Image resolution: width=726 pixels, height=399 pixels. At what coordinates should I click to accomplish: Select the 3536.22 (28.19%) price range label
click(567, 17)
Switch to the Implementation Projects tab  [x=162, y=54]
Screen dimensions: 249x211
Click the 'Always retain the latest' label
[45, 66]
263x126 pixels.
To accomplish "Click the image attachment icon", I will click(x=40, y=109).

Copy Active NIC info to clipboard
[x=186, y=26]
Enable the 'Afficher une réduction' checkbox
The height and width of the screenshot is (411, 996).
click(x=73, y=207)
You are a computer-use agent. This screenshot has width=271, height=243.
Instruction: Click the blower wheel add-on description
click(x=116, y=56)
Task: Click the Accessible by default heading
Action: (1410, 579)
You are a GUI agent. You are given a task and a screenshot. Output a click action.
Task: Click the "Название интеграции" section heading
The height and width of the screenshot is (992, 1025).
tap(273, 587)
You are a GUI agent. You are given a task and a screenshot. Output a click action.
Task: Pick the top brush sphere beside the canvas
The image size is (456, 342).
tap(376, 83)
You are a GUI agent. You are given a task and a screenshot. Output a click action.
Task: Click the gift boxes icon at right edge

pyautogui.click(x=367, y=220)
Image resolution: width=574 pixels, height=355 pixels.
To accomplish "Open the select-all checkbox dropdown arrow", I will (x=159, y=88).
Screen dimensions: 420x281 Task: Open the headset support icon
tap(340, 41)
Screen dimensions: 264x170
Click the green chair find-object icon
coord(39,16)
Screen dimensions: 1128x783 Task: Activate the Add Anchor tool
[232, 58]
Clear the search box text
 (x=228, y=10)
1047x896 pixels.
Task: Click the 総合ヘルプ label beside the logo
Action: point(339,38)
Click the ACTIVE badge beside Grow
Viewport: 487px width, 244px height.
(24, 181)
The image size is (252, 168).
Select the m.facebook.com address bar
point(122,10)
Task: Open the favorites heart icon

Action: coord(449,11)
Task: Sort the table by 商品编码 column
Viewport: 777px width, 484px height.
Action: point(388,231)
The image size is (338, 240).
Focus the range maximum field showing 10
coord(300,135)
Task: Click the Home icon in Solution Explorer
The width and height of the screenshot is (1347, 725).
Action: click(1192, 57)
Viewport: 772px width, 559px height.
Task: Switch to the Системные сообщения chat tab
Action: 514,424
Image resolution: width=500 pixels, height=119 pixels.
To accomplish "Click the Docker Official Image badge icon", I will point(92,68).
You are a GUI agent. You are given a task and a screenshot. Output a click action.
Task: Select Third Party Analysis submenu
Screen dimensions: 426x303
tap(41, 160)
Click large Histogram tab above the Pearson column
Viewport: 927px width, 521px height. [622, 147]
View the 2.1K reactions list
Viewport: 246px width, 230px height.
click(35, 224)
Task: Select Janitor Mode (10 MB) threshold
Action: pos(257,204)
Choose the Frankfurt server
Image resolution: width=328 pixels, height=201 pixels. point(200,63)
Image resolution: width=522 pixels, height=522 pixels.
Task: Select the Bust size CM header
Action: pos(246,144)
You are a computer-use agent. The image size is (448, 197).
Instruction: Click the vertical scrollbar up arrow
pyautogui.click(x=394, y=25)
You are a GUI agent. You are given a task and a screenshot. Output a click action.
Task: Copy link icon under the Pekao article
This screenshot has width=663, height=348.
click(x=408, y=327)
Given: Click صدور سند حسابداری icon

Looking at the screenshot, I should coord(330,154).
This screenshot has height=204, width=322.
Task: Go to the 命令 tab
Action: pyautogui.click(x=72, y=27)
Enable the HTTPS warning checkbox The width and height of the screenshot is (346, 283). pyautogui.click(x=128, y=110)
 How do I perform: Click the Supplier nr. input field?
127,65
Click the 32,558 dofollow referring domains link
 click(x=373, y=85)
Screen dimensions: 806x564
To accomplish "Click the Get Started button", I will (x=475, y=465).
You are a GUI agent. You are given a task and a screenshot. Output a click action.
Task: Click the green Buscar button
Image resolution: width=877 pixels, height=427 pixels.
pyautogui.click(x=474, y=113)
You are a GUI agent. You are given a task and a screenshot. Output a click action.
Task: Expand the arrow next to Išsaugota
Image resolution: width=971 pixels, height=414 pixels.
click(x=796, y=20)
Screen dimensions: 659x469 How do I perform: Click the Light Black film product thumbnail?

- Given exercise
Render the listing above as a numbered list, from its first line through the line containing "will (x=159, y=88).", leaving out any blank lines.

- Written answer
1. Image resolution: width=726 pixels, height=399 pixels. At what coordinates should I click to accomplish: Select the 3536.22 (28.19%) price range label
2. click(567, 17)
3. Switch to the Implementation Projects tab  [x=162, y=54]
4. Screen dimensions: 249x211
5. Click the 'Always retain the latest' label
6. [45, 66]
7. 263x126 pixels.
8. To accomplish "Click the image attachment icon", I will click(x=40, y=109).
9. Copy Active NIC info to clipboard
10. [x=186, y=26]
11. Enable the 'Afficher une réduction' checkbox
12. The height and width of the screenshot is (411, 996).
13. click(x=73, y=207)
14. You are a computer-use agent. This screenshot has width=271, height=243.
15. Instruction: Click the blower wheel add-on description
16. click(x=116, y=56)
17. Task: Click the Accessible by default heading
18. Action: (1410, 579)
19. You are a GUI agent. You are given a task and a screenshot. Output a click action.
20. Task: Click the "Название интеграции" section heading
21. The height and width of the screenshot is (992, 1025).
22. tap(273, 587)
23. You are a GUI agent. You are given a task and a screenshot. Output a click action.
24. Task: Pick the top brush sphere beside the canvas
25. The image size is (456, 342).
26. tap(376, 83)
27. You are a GUI agent. You are given a task and a screenshot. Output a click action.
28. Task: Click the gift boxes icon at right edge
29. pyautogui.click(x=367, y=220)
30. Image resolution: width=574 pixels, height=355 pixels.
31. To accomplish "Open the select-all checkbox dropdown arrow", I will (x=159, y=88).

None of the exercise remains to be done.